WHAT TO DO
Every line from the one with "Villes et partenaires (192, 20)" to the one with "Blog (320, 20)", including those two, is to be copied exactly; all other lines of the entries below are left out.

[ENTRIES PROVIDED Boundary: Start]

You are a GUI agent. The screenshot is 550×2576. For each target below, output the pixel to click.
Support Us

[ENTRIES PROVIDED Boundary: End]
[ENTRIES PROVIDED Boundary: Start]

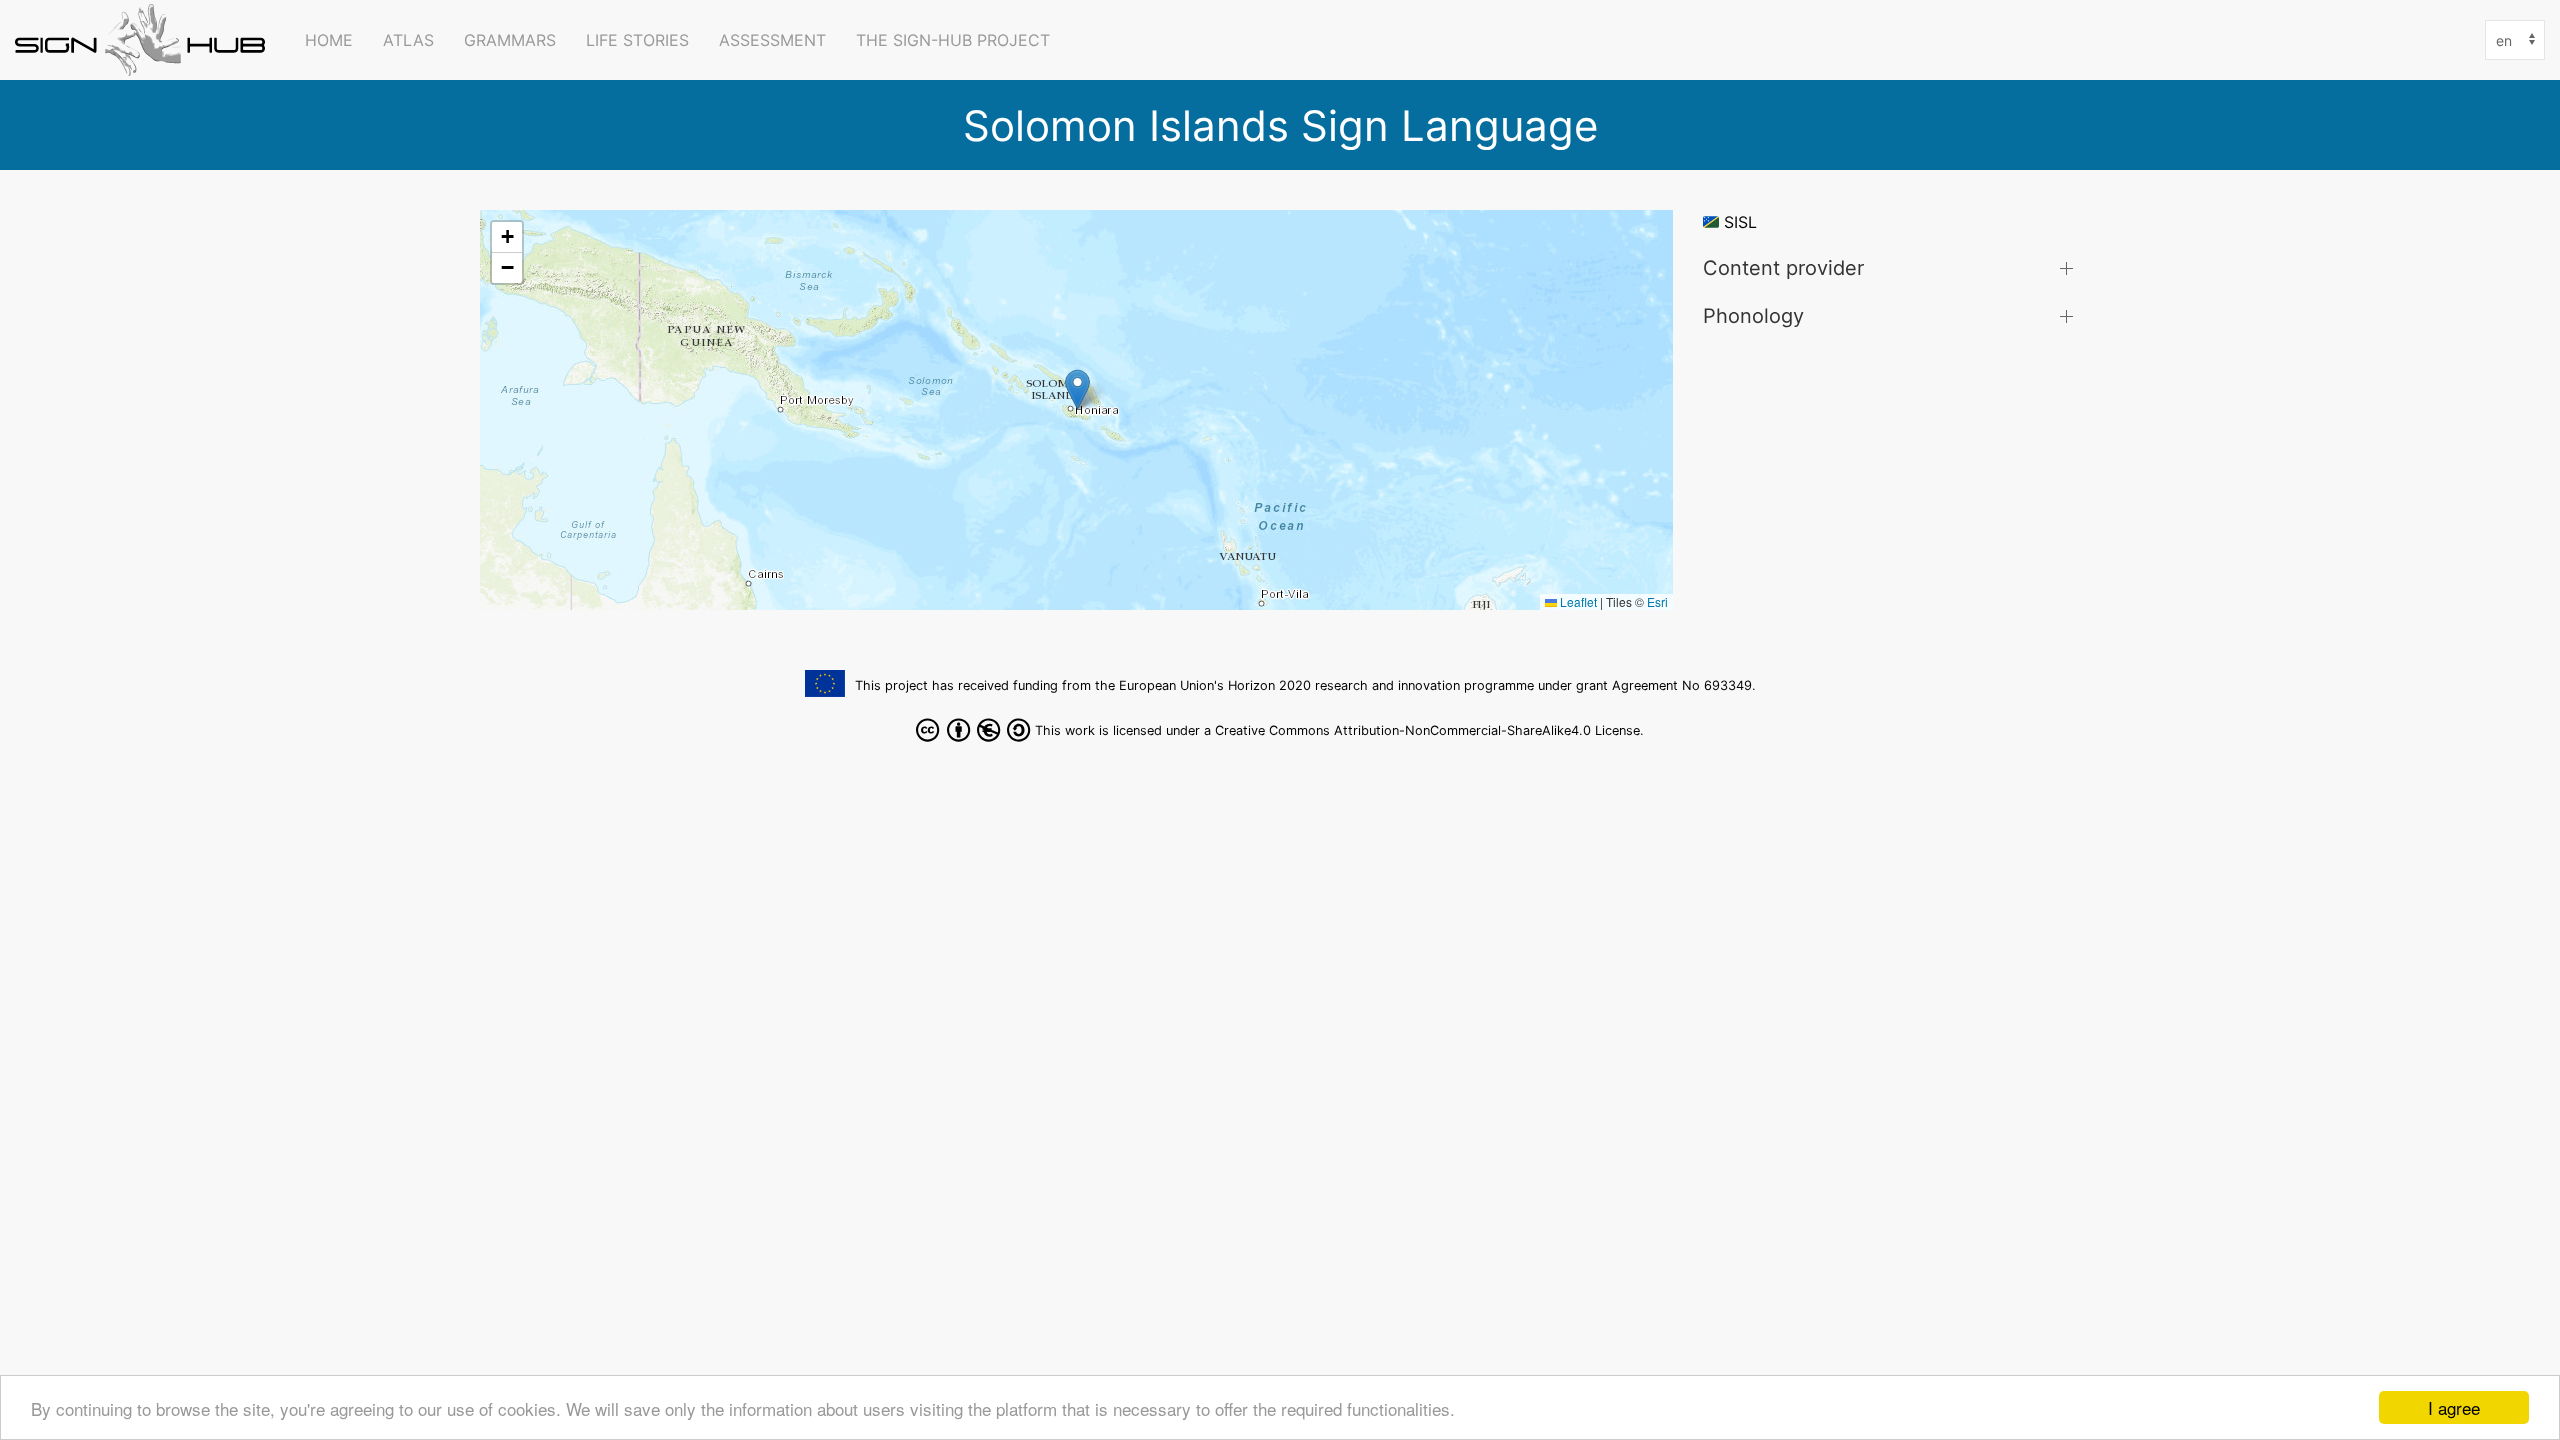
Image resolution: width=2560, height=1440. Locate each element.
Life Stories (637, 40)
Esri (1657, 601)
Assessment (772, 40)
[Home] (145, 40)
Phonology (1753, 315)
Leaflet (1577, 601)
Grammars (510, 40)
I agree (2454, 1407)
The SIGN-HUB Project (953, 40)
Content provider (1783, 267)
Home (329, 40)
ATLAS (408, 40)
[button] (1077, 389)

[ENTRIES PROVIDED Boundary: End]
[ENTRIES PROVIDED Boundary: Start]

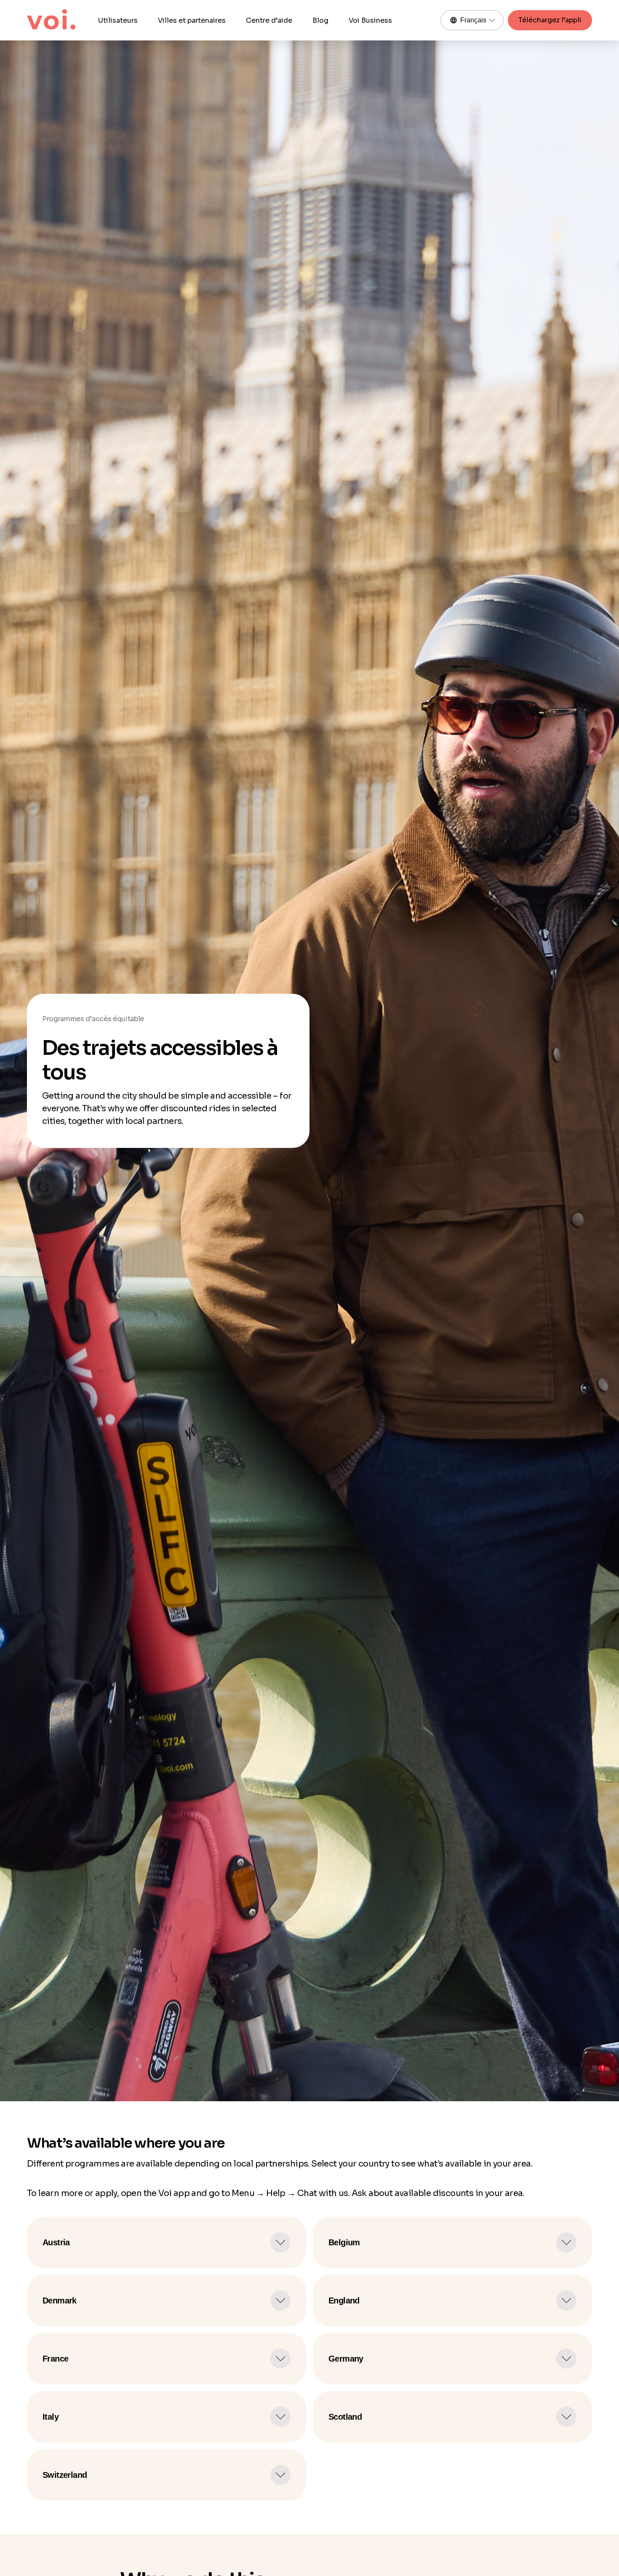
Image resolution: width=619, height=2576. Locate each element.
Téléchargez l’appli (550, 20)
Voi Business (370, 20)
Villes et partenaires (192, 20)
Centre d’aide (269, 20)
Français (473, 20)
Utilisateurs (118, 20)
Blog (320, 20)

[ENTRIES PROVIDED Boundary: End]

SOLUTION FOR THIS PROBLEM
Villes et partenaires (192, 20)
Centre d’aide (269, 20)
Français (473, 20)
Utilisateurs (118, 20)
Blog (320, 20)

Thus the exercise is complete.